**SOURCE MATERIAL:**
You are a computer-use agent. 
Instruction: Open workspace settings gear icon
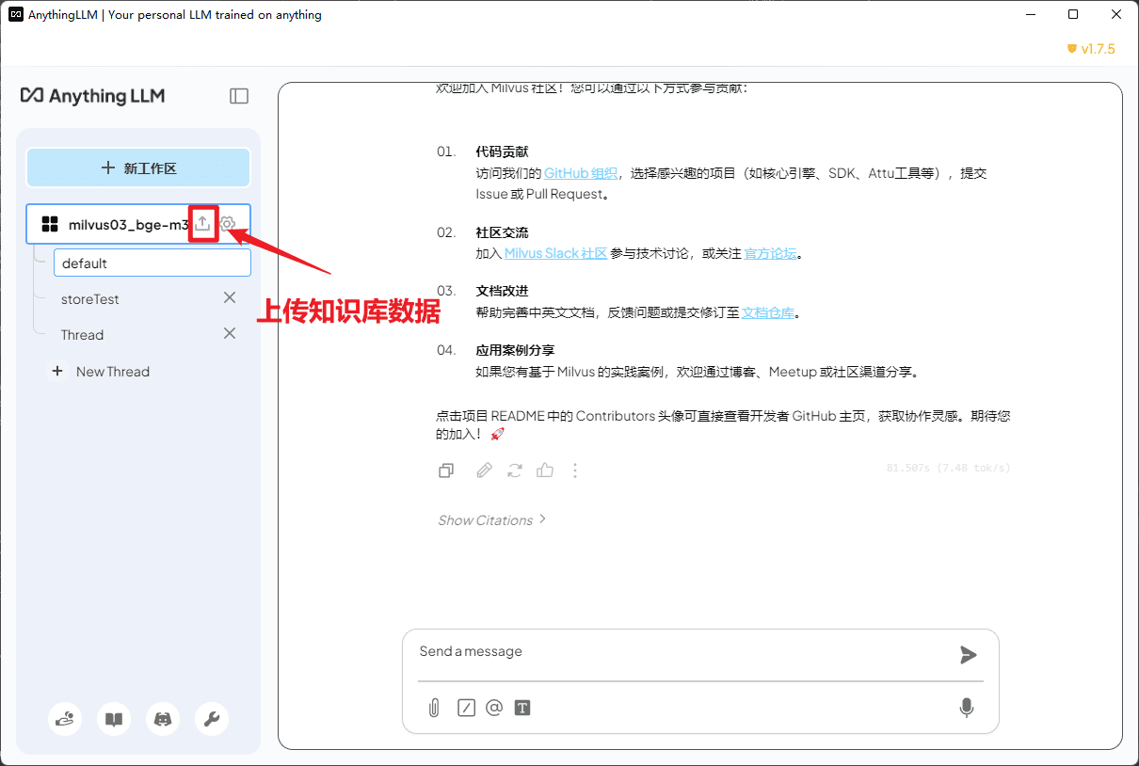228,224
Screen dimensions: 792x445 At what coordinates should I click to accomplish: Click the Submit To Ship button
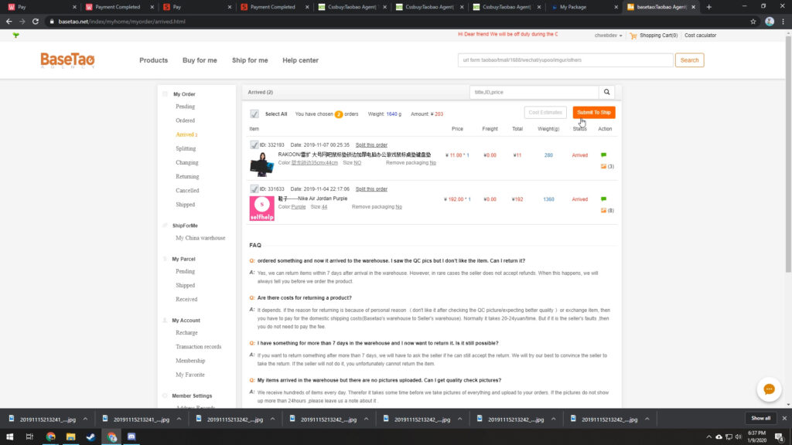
* * *
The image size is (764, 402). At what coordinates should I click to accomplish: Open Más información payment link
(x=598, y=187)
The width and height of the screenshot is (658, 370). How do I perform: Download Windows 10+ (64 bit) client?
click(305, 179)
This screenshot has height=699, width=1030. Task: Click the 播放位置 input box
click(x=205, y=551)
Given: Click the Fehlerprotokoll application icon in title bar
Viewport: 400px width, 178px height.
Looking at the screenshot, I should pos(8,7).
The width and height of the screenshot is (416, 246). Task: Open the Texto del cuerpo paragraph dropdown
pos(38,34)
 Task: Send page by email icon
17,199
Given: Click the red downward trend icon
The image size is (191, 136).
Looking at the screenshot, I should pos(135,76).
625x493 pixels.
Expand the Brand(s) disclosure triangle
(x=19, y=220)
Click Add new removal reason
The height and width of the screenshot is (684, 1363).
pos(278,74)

**PROBLEM TO WORK ON:** How would the lines above read from the one with "You are a computer-use agent." to the one with "Screen dimensions: 792x445", inclusive, with no pictures? Write them out exactly.

**EXERCISE RESULT:**
You are a computer-use agent. 
Instruction: Open workspace settings gear icon
228,224
Screen dimensions: 792x445 At what coordinates should I click to accomplish: Click the Submit To Ship button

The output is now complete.